Depuis les élections, des émissions traitant de politique ont reçu une drôle de consigne : touche pas à Sarko ! La direction a mis un rédacteur en chef au parfum en ces termes : « Vous ne vous attaquez pas à Sarkozy pendant au moins six mois, il faut attendre que l’état de grâce passe ». Bilan, une enquête sur « Les dessous de la libération des infirmières bulgares par Cécilia » est rembarrée. Refus catégorique du big boss sous prétexte que le sujet ferait « Trop TF1 »… Rebelote avec une autre enquête portant sur le groupe international de Vincent Bolloré, ami de 20 ans de Nicolas Sarkozy. Détail amusant, cette fois la direction pense que « le sujet n’intéresserait personne puisqu’il porte en partie sur l’étranger ».

On ne le saura hélas jamais, l’enquête est illico presto partie rejoindre sa petite sœur bulgare aux oubliettes. « Comme on ne peut plus traiter ni de politique intérieure, ni des grandes entreprises, notre champ d’investigation commence à sérieusement se réduire, et avec, notre liberté. », note, non sans cynisme, un journaliste.
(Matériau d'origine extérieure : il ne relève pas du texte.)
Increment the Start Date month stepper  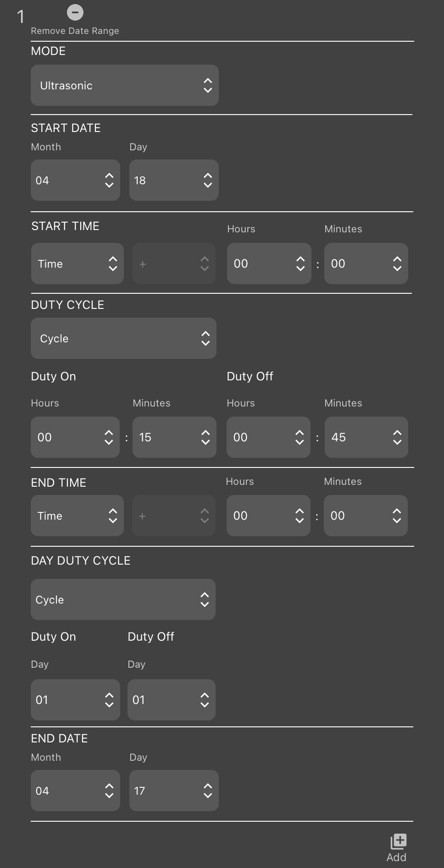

Évincer des enquêtes sous prétextes marketing est très « tendance » en ce moment à Canal+. Tous les journalistes sont logés à la même enseigne, les plus contrariés étant ceux de Dimanche +.

Présentée par Laurence Ferrari, l’émission politique a remplacé Le vrai journal de Karl Zéro, la liberté d’expression en moins ! « À chaque fois qu’on a essayé d’enquêter sur des sujets trop sensibles, comme sur le patrimoine de Nicolas Sarkozy par exemple, on s’est heurté à une fin de non-recevoir. La direction avance toujours les mêmes arguments fallacieux “Ça n’intéresse personne”, “C’est trop anxiogène”, “Ça ne fera pas d’audience” », déplore ulcéré un membre de l’équipe. « Résultat, on s’autocensure. En réunion, on ne propose même plus de sujets qui dérangent, c’est l’endormissement général. On est juste autorisé à traiter des petites phrases politiciennes, on a le droit d’être faussement impertinent, mais pas dérangeant. Ici, le marketing a tué le journalisme ».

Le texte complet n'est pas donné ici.